Answer
Tangent line: $\quad y=-\displaystyle \frac{1}{2}x+\frac{1}{2}$
$\displaystyle \left.\frac{d^{2}y}{dx^{2}}\right|_{t=0}=-\frac{1}{8}$
Work Step by Step
$\displaystyle \frac{dx}{dt}=1+e^{t},\qquad \displaystyle \frac{dy}{dt}=-e^{t}$
$\displaystyle \frac{dy}{dx}=\frac{dy/dt}{dx/dt}=\frac{-e^{t}}{1+e^{t}}$
The slope of the tangent line at $t=0$ is
$\left. \displaystyle \frac{dy}{dx} \right|_{t=0}=\dfrac{-1}{1+1}=-\dfrac{1}{2}$
The point $P$ on the curve corresponding to $t=0$ is
$P(1+1,\ 1-1)=(1,0)$
Use the point-slope equation for the tangent line.
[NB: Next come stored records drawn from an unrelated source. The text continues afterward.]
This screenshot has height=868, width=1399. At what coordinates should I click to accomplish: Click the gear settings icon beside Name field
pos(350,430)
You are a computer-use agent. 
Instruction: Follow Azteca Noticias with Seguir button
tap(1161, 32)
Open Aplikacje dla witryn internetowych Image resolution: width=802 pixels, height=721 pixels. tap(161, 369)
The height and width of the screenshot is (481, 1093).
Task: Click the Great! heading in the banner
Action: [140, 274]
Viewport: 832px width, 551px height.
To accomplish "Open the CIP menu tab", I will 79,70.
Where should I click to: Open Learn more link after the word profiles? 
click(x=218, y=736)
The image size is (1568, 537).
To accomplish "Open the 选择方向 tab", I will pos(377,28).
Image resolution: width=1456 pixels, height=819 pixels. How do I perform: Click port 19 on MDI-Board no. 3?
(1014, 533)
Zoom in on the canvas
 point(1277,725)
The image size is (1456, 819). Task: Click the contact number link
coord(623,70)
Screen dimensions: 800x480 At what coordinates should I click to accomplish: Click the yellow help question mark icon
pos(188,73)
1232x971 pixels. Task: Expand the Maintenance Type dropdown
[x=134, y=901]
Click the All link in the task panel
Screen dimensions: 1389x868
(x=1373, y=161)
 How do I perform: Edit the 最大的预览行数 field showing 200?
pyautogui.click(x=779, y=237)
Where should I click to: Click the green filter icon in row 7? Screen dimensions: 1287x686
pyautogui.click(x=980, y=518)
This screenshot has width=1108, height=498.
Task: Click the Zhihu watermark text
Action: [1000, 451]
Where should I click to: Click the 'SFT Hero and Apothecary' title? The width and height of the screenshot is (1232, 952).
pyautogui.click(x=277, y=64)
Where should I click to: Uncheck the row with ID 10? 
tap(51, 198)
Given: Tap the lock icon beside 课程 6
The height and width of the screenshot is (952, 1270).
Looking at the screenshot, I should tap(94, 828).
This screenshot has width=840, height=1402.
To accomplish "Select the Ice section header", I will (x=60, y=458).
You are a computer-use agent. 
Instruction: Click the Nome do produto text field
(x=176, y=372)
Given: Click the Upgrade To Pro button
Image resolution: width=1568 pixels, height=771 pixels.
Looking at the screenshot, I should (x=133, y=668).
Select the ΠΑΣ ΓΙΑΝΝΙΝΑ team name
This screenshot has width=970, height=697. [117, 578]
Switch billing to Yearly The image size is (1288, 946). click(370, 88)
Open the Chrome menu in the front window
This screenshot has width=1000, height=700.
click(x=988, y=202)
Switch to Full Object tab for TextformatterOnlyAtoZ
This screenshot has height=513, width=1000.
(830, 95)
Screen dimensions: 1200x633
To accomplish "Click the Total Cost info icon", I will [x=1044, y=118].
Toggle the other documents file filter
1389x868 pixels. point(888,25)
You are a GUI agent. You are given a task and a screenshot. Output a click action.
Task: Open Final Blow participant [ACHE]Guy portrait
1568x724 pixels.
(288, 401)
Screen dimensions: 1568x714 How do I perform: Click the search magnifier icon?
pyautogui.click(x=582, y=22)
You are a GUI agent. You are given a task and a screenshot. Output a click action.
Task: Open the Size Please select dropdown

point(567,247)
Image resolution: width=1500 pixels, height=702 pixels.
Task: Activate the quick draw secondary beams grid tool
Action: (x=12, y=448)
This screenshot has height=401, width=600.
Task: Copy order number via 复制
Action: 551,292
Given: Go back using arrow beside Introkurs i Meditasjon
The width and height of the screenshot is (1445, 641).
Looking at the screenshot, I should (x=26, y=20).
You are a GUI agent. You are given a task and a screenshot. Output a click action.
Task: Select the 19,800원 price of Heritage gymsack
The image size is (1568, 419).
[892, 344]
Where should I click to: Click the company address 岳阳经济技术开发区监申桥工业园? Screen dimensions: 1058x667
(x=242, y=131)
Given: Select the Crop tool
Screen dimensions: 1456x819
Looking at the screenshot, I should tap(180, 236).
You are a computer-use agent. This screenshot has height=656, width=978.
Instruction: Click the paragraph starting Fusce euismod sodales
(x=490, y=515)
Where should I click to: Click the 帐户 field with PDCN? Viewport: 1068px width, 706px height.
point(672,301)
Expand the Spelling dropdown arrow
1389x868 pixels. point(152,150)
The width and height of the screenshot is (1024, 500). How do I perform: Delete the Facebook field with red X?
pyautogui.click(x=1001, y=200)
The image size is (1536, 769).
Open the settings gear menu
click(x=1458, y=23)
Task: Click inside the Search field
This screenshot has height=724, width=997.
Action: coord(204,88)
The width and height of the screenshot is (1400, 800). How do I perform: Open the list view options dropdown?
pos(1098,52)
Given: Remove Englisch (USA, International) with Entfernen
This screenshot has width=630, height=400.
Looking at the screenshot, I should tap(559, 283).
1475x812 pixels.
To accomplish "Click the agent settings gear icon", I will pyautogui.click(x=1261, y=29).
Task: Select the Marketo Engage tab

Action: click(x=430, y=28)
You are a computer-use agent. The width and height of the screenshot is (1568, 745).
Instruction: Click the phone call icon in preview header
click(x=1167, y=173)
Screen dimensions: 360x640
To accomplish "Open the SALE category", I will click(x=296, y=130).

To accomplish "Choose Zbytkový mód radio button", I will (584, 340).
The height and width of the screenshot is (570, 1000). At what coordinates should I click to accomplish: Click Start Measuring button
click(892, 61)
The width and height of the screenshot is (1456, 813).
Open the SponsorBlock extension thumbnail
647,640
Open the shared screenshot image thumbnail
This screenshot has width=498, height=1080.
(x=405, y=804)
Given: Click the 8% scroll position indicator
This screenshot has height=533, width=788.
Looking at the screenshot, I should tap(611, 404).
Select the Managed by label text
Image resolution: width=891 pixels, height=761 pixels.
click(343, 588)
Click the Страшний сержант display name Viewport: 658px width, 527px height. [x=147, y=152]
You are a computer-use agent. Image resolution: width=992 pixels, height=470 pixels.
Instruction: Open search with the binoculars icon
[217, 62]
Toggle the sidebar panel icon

$y-0=-\displaystyle \frac{1}{2}\cdot(x-1)$
$y=-\displaystyle \frac{1}{2}x+\frac{1}{2}$
With $y'=\displaystyle \frac{dy}{dx}$, we find $\displaystyle \left.\frac{d^{2}y}{dx^{2}}\right|_{t=0}$,
$\displaystyle \frac{dy'}{dt}=\frac{d}{dt}[\frac{-e^{t}}{1+e^{t}}]=-\frac{e^{t}(1+e^{t})-e^{t}(1+e^{t})}{(1+e^{t})^{2}}$
$=-\displaystyle \frac{e^{t}(1+e^{t})-e^{t}(e^{t})}{(1+e^{t})^{2}}$
$=-\displaystyle \frac{e^{t}(1+e^{t}-e^{t})}{(1+e^{t})^{2}}$
$=-\displaystyle \frac{e^{t}}{(1+e^{t})^{2}}$
$ \displaystyle \frac{d^{2}y}{dx^{2}}=\frac{dy'/dt}{dx/dt}=\frac{-\frac{e^{t}}{(1+e^{t})^{2}}}{1+e^{t}}=-\frac{e^{t}}{(1+e^{t})^{3}}$
$\displaystyle \left.\frac{d^{2}y}{dx^{2}}\right|_{t=0}=-\frac{1}{(1+1)^{3}}=-\frac{1}{8}$